Animal Model Created with Arthritis Induced by Freund's Complete Adjuvant (FCA) 24 male mice (C57BL/6, purchased from the National Laboratory Animal Center, Taipei, Taiwan) weighing 20-25 g (8 weeks old) are provided. The mice are each given a subdermal injection of 0.1 ml of FCA at the tibiotarsal joint of the right hind leg and 0.05 ml of FCA on the subplantar side of the right hind paw to induce the development of arthritis. Afterward, thermal images are taken of the mice with a thermal imaging camera on day 0, day 3, and day 14 after injected with FCA, respectively. The diameters of ankle joints of left and right hind legs of the mice are measured with a vernier caliper are surveyed and recorded for 2 or 3 days. The mice with FCA-induced arthritis are administered with a neutrophil elastase 680 FAST probe through trail veins on day 21 and observed with IVIS (non-invasion in vivo imaging system) to confirm whether neutrophil elastase is produced at the location where FCA is injected.
Test of Treating Mice with FCA-induced Arthritis
The animal model created with FCA-induced arthritis is described above. 24 mice which conform to the animal model created with FCA-induced arthritis are provided. Experiments of therapeutic assessment are conducted, with the surface-modified microsphere composition, on the mice on day 21 after injected with FCA. The 24 mice are randomly divided into four groups (that is, six mice per group.) The four groups of mice are administered with reagents, namely saline, free diclofenac sodium, slow release PLGA microsphere, and the surface-modified microsphere composition, respectively. The mice are administered with 10 mg/kg/ml of diclofenac sodium (dissolved in the saline). The slow release PLGA MS contains DFA. The mice administered with the slow release PLGA MS end up with 10 mg/kg/ml of DFA. The surface-modified microsphere composition comprises diclofenac sodium and DFA; hence, the mice administered with the surface-modified microsphere composition end up with 10 mg/kg/ml of diclofenac sodium and DFA. All the aforesaid reagents are injected subdermally around the tibiotarsal joints of the mice's right hind legs.

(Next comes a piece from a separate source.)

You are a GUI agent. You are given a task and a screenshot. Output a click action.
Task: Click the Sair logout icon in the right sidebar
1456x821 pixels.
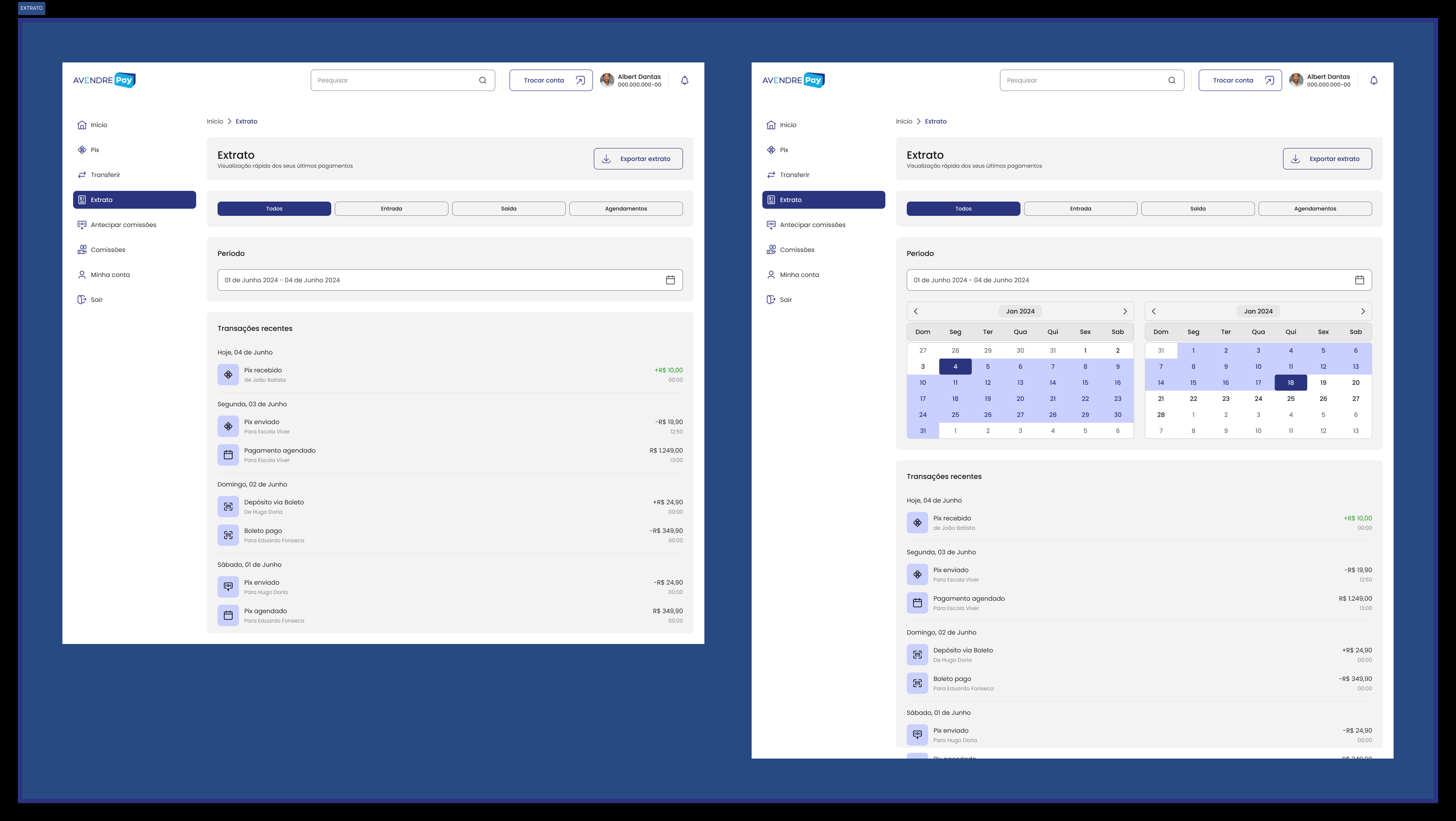click(771, 300)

Upon completion of the subdermal injection of the reagents into the four groups of mice, the diameters of left and right ankle joints and body weight of the mice are measured with a vernier caliper and recorded for 2 or 3 days.
In this embodiment, the surface-modified microsphere composition is for use in treating arthritis. However, in a variant embodiment, the surface-modified microsphere composition carries the other types of drug to treat the other types of diseases, such as cancer or eye diseases.

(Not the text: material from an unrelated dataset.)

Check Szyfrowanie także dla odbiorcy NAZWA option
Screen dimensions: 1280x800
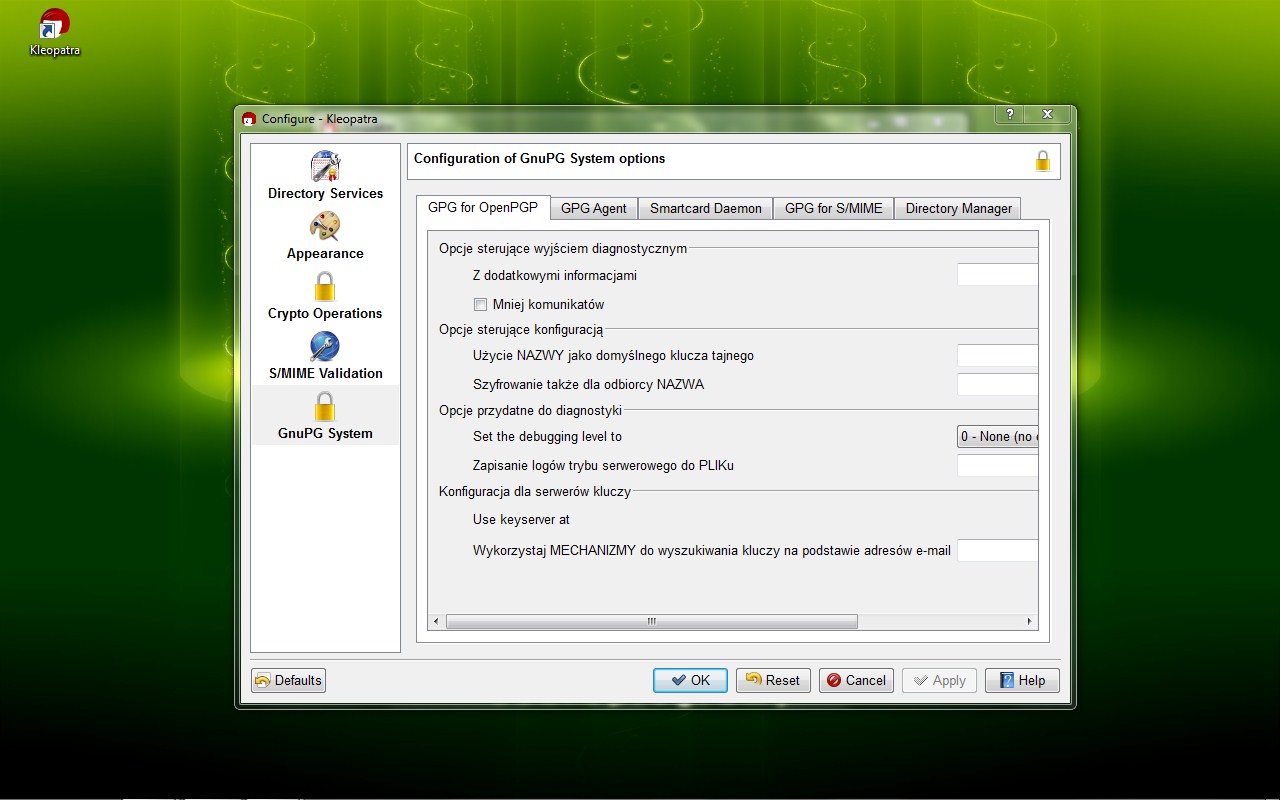click(997, 384)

Surface-modified microspheres formed from the surface-modified microsphere composition of the present invention have spherical surfaces which are modified to carry positive charges so that drug is carried inside the surface-modified microspheres and the spherical surfaces of the surface-modified microspheres to effectuate dual-stage drug release. Initially, the surface-modified microspheres quickly release hydrophilic drug otherwise adsorbed on the spherical surfaces of the surface-modified microspheres. Afterward, the surface-modified microspheres persistently release hydrophobic drug from the inside of the surface-modified microspheres. Therefore, the surface-modified microsphere composition of the present invention enables drug to be released to achieve efficacy both instantly and persistently.

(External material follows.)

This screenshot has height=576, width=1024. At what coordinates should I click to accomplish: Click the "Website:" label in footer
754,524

The present invention is disclosed above by preferred embodiments. However, persons skilled in the art should understand that the preferred embodiments are illustrative of the present invention only, but should not be interpreted as restrictive of the scope of the present invention. Hence, all equivalent modifications and replacements made to the aforesaid embodiments should fall within the scope of the present invention. Accordingly, the legal protection for the present invention should be defined by the appended claims.